Carry on the forum thread about keeping ticks off people from the point where it stops.

> Excerpted passage
* * *

# How to repel ticks on humans?



## tngirl (Mar 10, 2004)

I'm sure most of you know that my mother (sancraft), sister and I are going to camp out on the land this week for 4-5 days. We will be sleepng in tents, which I know are pretty secure, but bugs still sometimes get in. Well, for some reason, ticks just seem to LOVE me. Every time I even think about woods, I get covered in ticks and it is no fun. So, does anybody have an suggestions on how I could keep the ticks off of me this week. I already spray myself with OFF and roll my socks up high and tuck my pant legs into my socks. But, they still get all over me. Any suggestions?


----------



## halfpint (Jan 24, 2005)

I've heard that eating garlic works, you might try that, although it might repel your mother and sister also.


----------



## mtman (Sep 2, 2004)

i eat a lot of garlic seems to bother everything but the tics


----------



## shadowwalker (Mar 5, 2004)

I was a chigger and tick magnet. A friend of the wife's told us about swallowing a teaspoon of brown vinegar a day. Also I put a spot of it on each wrist and on above my socks. I haven't had a tick on me for three weeks. Or skeeters, or any bugs I guess. I am working on 5 1/2 acres weeding, cutting brush, gardening, building a shed, mowing even under trees. No problem. shadowwalker


----------



## WolfWalksSoftly (Aug 13, 2004)

Consumer Reports, I believe, ranked deep woods off with at least 30 % deet works and lasts the longest. I live in the heart of tick country and am surrounded by woods. We use the Deep Woods Off on our skin and then on our boots and clothes a spray with Permetherin in it...the combo works great...DO NOT use the Permetherin on your skin though the Permetherin is supposed to last through a few washings as well..good stuff!
Scott


----------



## copperhead51 (Aug 14, 2003)

Somebody just told us about Shaklee Basic H. He is a timberer and works in the tick infested woods of southron missouri. I'm going to get some and try it. I will also try the brown vinegar.


----------



## southerngurl (May 11, 2003)

> Consumer Reports, I believe, ranked deep woods off with at least 30 % deet works and lasts the longest.


Deet enters the bloodstream and its long term effects are unknown...


----------



## PezzoNovante (Jun 11, 2002)

southerngurl said:


> Deet enters the bloodstream and its long term effects are unknown...


Speaking as one who has had a bout of Lyme disease. I'll risk the long term effects of Deet.

We've tried a lot of different treatments, but spraying the skin with 30% Deet and then hitting the footwear and pants legs with Raid works the best. Follow that with a strip down inspection and change of clothes once done working outside.

Nothing seems to work against chiggers...


----------



## whiterock (Mar 26, 2003)

A bleach solution will work on the chiggars. Won't keep them off but makes them leave.
Also fire ant stings can be treated by dousing with alcohol (rubbing not drinking). Works well on wasp and scorpion stings also.


----------



## Judy in IN (Nov 28, 2003)

A deer hunter and Realtor in MO (tick capital of the WORLD) told us that he dusts himself with powdered sulfer. He gets it at the drug store and puts it in an old sock. When he's going to be out in the woods, he justs dusts himself with the sock. I haven't tried it--would rather rely on guineas....

* * *

> Information
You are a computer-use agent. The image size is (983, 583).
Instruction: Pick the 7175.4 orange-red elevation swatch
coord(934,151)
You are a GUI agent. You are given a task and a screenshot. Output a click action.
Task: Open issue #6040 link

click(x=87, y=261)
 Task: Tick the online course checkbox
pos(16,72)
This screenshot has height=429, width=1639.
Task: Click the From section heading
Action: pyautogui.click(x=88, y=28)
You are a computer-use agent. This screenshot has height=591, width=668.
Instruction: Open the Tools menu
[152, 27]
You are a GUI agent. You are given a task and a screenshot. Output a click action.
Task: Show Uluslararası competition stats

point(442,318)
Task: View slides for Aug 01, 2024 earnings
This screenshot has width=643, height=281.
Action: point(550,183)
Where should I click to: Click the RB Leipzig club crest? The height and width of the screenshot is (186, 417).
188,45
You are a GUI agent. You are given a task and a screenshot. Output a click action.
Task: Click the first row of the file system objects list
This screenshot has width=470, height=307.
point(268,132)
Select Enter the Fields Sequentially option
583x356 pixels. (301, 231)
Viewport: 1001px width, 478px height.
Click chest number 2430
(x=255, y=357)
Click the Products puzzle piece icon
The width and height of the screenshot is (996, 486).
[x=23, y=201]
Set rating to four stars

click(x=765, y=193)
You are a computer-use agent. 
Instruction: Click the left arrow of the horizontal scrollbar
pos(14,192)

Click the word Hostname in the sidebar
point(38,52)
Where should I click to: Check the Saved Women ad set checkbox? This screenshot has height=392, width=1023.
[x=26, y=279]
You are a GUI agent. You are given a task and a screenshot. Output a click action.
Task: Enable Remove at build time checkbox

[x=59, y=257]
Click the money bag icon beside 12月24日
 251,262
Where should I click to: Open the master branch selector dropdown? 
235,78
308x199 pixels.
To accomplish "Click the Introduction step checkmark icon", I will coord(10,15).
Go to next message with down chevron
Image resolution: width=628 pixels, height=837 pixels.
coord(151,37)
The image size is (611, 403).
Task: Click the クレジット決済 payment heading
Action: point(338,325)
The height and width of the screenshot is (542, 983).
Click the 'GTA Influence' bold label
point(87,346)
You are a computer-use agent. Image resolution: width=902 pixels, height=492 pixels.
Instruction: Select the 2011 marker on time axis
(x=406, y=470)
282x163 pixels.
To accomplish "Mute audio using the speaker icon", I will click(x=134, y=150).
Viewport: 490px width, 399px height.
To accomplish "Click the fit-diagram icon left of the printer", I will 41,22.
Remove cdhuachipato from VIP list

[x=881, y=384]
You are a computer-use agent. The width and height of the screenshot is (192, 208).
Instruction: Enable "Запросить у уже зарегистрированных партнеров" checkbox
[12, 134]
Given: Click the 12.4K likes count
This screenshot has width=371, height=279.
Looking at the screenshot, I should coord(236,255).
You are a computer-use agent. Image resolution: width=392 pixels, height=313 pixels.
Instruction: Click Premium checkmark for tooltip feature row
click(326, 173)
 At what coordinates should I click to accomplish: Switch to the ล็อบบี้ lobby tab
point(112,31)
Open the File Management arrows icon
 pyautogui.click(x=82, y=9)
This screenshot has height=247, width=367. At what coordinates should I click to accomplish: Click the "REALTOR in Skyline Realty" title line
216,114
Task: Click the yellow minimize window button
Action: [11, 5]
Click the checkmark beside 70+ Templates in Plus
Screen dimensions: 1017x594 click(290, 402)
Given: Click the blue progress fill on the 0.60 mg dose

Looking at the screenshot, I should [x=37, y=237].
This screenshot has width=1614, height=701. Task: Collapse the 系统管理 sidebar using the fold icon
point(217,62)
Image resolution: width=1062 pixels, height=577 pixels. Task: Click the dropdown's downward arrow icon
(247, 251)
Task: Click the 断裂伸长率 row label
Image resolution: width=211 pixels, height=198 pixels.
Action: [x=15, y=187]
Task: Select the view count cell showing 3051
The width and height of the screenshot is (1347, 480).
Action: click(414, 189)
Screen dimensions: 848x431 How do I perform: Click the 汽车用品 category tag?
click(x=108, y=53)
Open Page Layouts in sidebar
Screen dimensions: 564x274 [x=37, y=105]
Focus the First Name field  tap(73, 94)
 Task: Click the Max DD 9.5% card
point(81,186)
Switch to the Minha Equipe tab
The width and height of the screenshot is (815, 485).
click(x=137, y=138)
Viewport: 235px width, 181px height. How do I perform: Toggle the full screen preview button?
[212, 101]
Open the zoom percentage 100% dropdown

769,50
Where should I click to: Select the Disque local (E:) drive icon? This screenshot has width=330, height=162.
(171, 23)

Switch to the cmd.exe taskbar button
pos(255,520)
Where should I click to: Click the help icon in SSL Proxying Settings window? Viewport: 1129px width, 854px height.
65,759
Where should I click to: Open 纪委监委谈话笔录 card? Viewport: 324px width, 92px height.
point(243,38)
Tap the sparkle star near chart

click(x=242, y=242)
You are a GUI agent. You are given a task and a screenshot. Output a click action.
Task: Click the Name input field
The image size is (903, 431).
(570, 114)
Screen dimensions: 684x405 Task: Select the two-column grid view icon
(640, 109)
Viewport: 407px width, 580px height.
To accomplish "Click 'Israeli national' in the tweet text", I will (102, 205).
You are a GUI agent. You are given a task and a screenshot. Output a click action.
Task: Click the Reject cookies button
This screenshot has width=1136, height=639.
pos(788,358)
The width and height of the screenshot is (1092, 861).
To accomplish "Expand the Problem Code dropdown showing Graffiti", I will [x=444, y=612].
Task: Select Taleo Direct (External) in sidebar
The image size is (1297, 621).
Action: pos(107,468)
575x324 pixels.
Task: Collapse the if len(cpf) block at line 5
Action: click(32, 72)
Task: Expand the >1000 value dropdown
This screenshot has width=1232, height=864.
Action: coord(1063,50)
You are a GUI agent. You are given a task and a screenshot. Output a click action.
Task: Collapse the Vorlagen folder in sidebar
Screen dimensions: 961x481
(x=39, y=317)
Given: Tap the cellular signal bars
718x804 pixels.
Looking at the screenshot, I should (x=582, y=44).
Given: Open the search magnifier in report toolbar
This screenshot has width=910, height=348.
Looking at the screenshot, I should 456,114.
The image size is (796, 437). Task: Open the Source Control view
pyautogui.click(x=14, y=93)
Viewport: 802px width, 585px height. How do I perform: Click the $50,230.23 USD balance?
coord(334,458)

* * *

> Output
----------



## Tarot Farm (May 22, 2005)

I have been using someting right out of the kitchen. It is vanilla extract! You can either dilute it with water (1 part vanilla to 3 parts water) for a spray or mist to keep away the mosquitos, flies, gnats. Or, use it right out of the bottle around the wrists, neck, ankles, and please check around the groin area, as the ticks here are attracted to areas where there is tight clothing.

If you are wearing long pants or jeans, put rubber bands around the legs at the ankle to keep the critters from crawling up the pant legs. 

It is also ok to use the sprays with deet in them, but only on the outside of the clothing! I have heard all about the problems with use of deet products and I myself do not use them on the skin, only on the clothing.

Brenda


----------



## mtman (Sep 2, 2004)

i allso read somewhere if you go into the woods neked you will have a lot of less ticks then with clothes on they cant grab the skin as well as they can clothes but if you choose that way dont forget sunblock for you fair skined people


----------



## Cabin Fever (May 10, 2002)

I'll take ticks over mosquitos and deer flies any day !!

I agree with the DEET recommendations. Lyse disease is terrible.


----------



## southerngurl (May 11, 2003)

> Nothing seems to work against chiggers...


Heh heh, I don't get them. I'm not allergic to poison ivy either. I was built for Arkansas.  

uh, knock on wood.


----------



## Matt Black (Aug 19, 2003)

We use Permetherin on clothes and 30% Deet on skin. We don't use the Deet on our young children, on them we use some stuff that is also a sunscreen and made for kids, I forgot the name of it. We do use the Permethrin on their clothes though. This seems to cut down on ticks but will not render you invulnerable. 
MB


----------



## moopups (May 12, 2002)

One part catnip seed oil, 20 parts witch hazel, apply as needed where needed.


----------



## hollym (Feb 18, 2005)

Bugs rarely bite me, and I always wondered why? I read recently that taking extra vitamin B repels them, and I take it daily. Worth a try! I don't know if citronella repels ticks, but when we are REALLY infested with mosquitos, I dab the essential oil on, like you would perfume? before I go outside and it works like a charm.

Be sure to check each other, especially in your hair, ESPECIALLY if your hair is thick! It's hard to see them on yourself in the less accessible places. 

Good luck, be careful, Lyme disease is nothing to mess with. 

hollym


----------



## Cabin Fever (May 10, 2002)

Another recommendation: Have a roll of 2-inch wide 3M masking tape near your sleeping bag at night. If you feel a tick crawling, pick it off and stick it to the tape. That way you don't have to get up in the middle of the night and dispose of the tick. The tick will remain stuff to 3M making tape and die (there is something in the glue that kills the tick). I haven't had good luck using other brands of masking tape.


----------



## Blu3duk (Jun 2, 2002)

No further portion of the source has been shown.